Urothelial-to-Neural Lineage Plasticity Drives Progression to Small Cell Bladder Cancer

Small cell carcinoma (SCC) of the bladder displays a high propensity for distant metastasis and is associated with short survival. We report a comprehensive molecular analysis of 34 cases of SCC and 84 cases of conventional urothelial carcinoma (UC), with the TCGA cohort of 408 invasive conventional UC bladder cancers used as the reference. SCCs showed distinct mutational landscapes characterized by nearly uniform inactivation of TP53 and frequently combined TP53 and RB1 loss. SCCs are dominated by Sanger mutation signature 3 that is associated with loss of BRCA1/2 function in other solid tumors.

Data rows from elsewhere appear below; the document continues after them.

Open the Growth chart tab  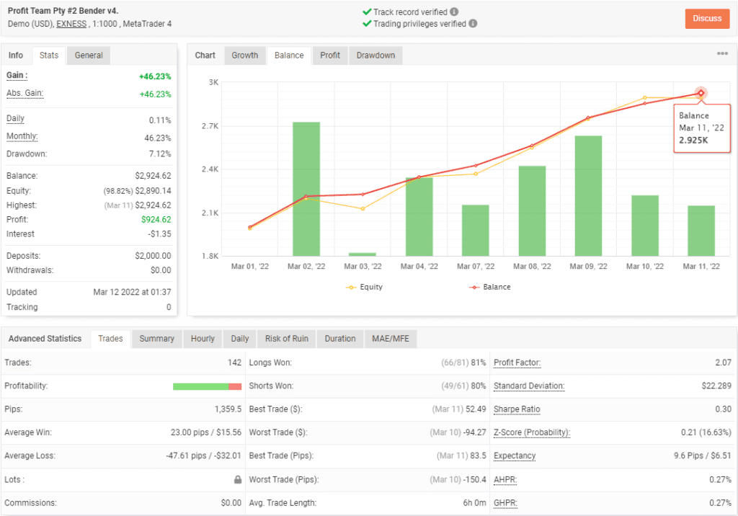[x=246, y=55]
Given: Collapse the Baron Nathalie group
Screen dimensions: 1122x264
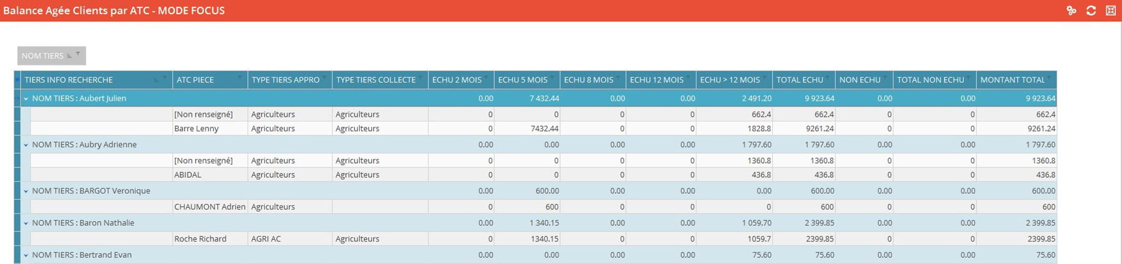Looking at the screenshot, I should [x=26, y=223].

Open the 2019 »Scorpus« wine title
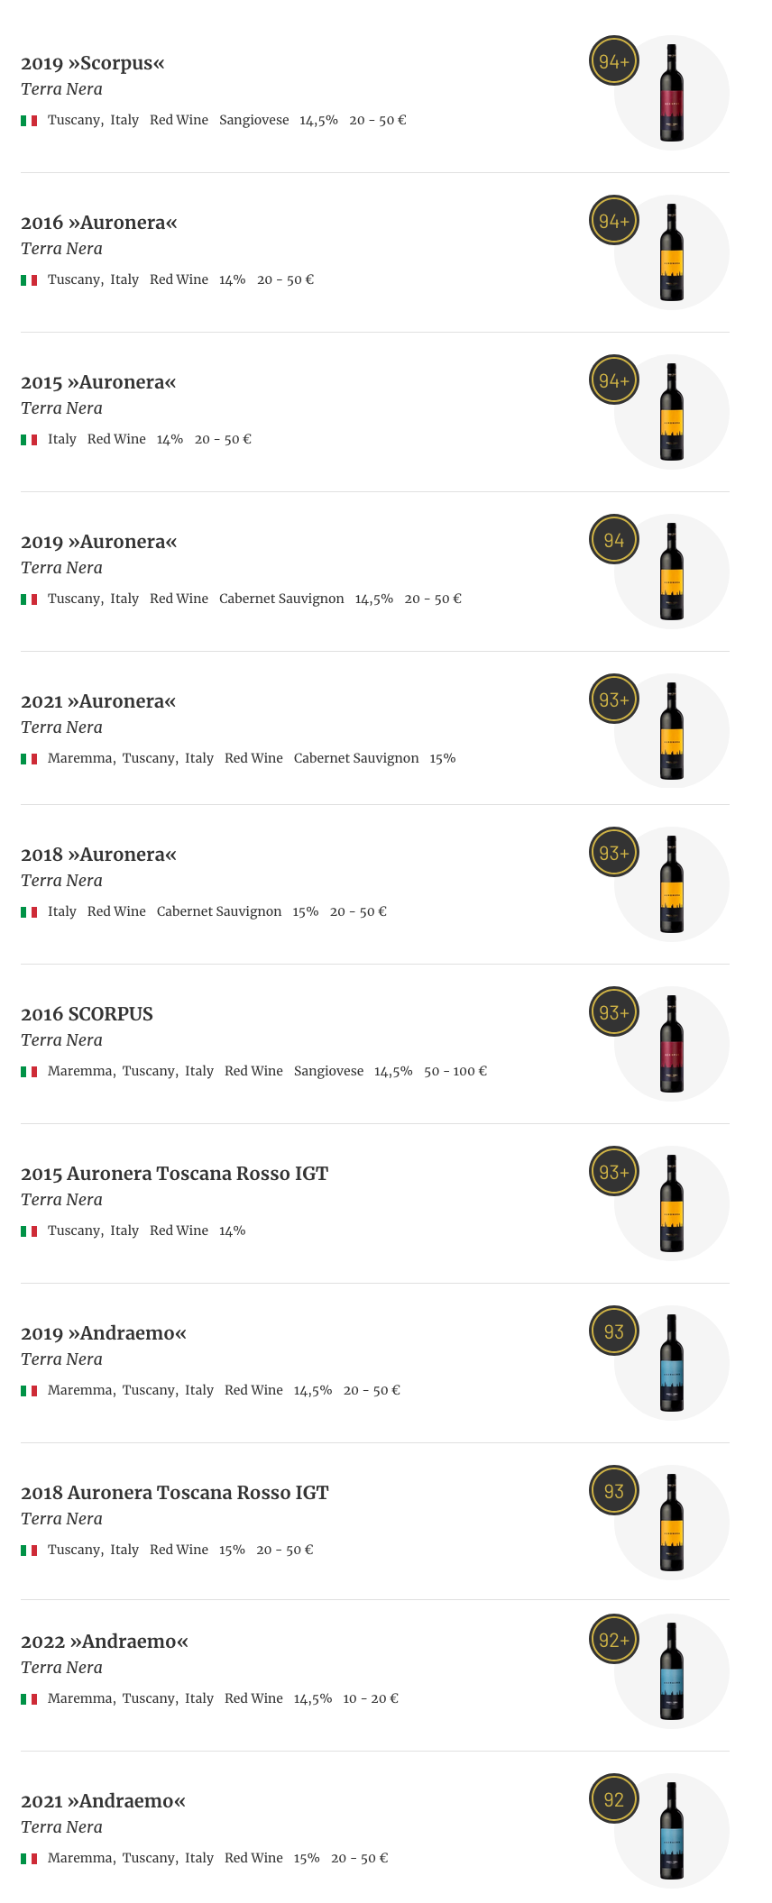[x=93, y=63]
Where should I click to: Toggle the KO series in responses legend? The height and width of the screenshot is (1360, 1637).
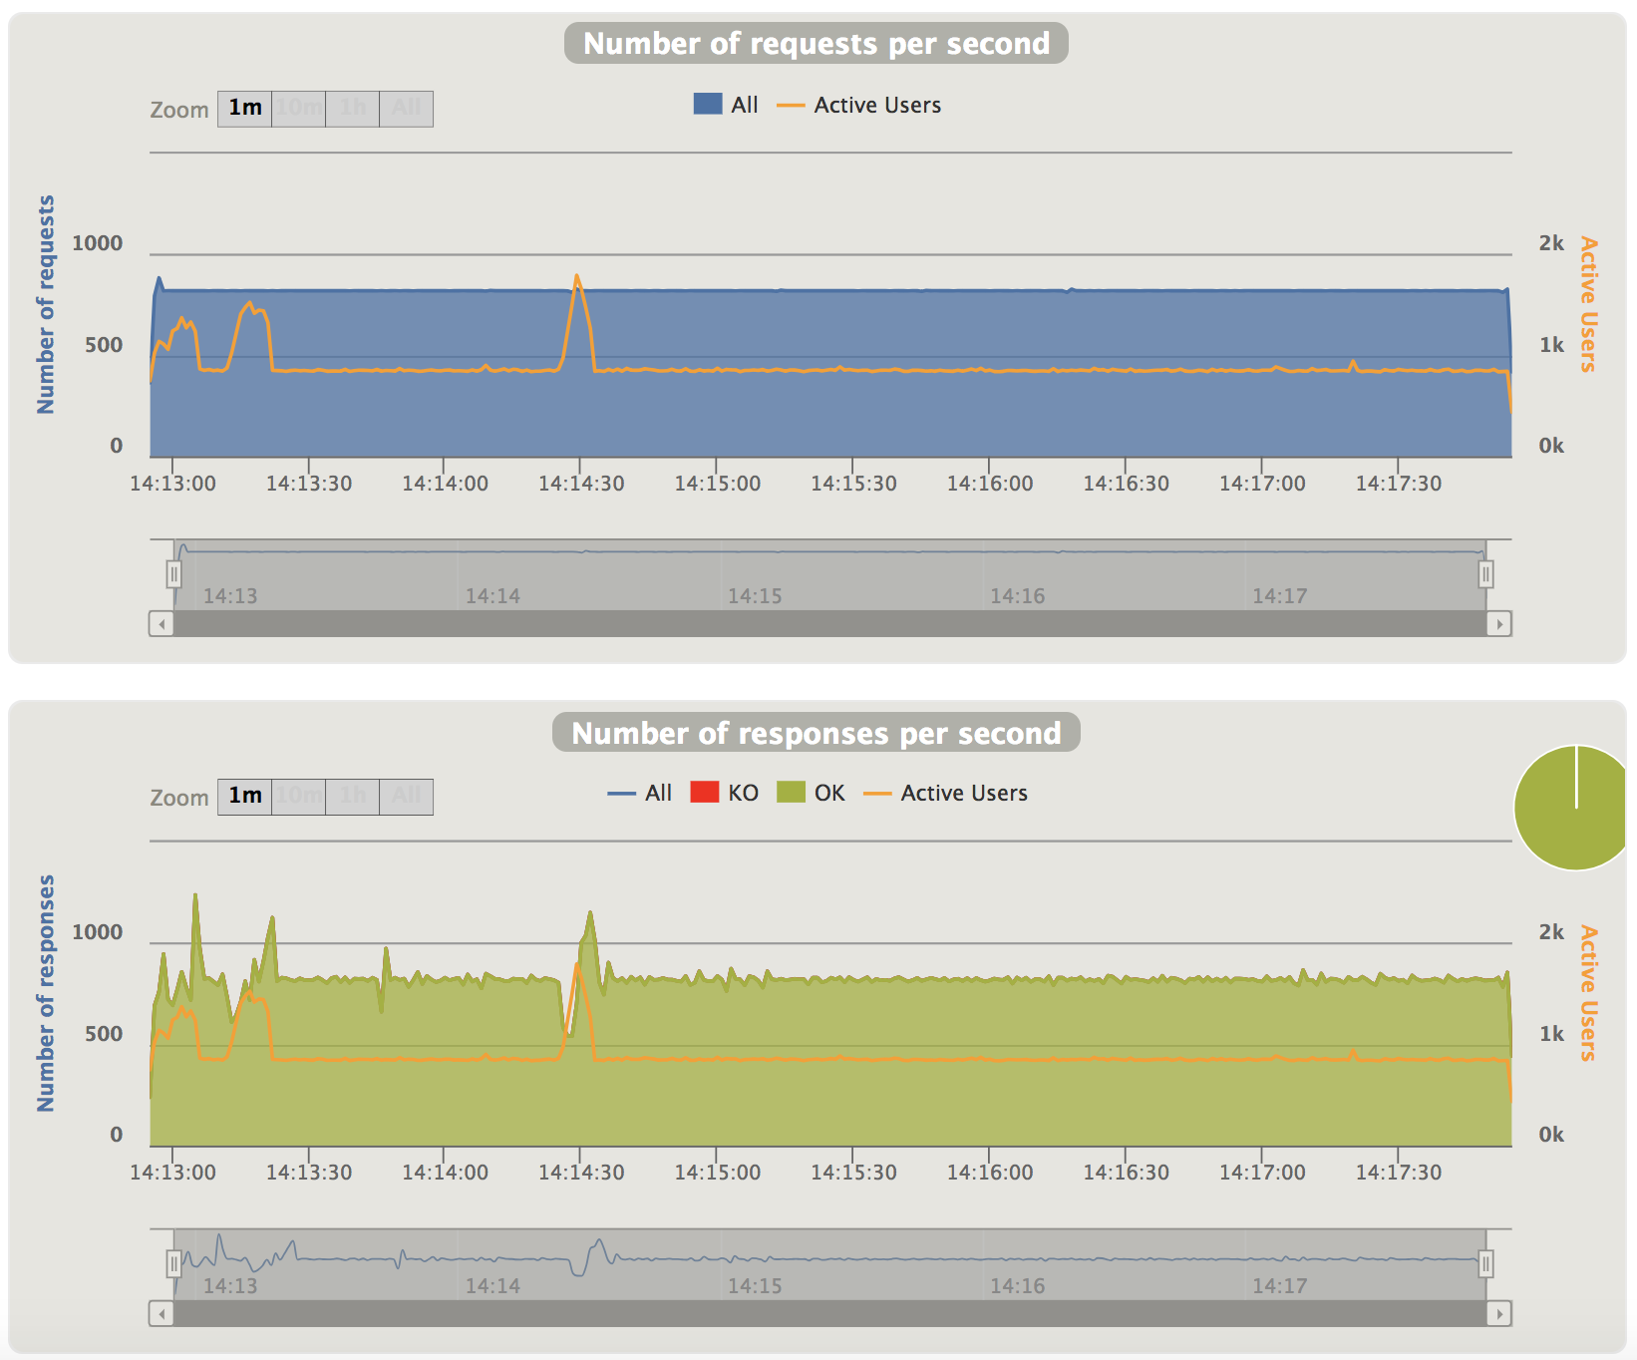click(725, 793)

SCC's are related to the basal molecular subtype of conventional UC but are characterized by downregulation of both luminal and basal markers with the retention of the stem cell marker CD44. Whole transcriptome analyses indicate that SCCs display lineage plasticity and are driven by urothelial-to-neural phenotypic switch in the background of a dysregulated EMT network. SCCs are depleted of immune cells, and the majority of them express relatively high levels of the immune checkpoint receptor, adenosine receptor A 2A (ADORA2A), which is known as a potent inhibitor of immune infiltration. Our observations have important implications for prognostication and the development of novel therapies for this highly lethal bladder cancer variant.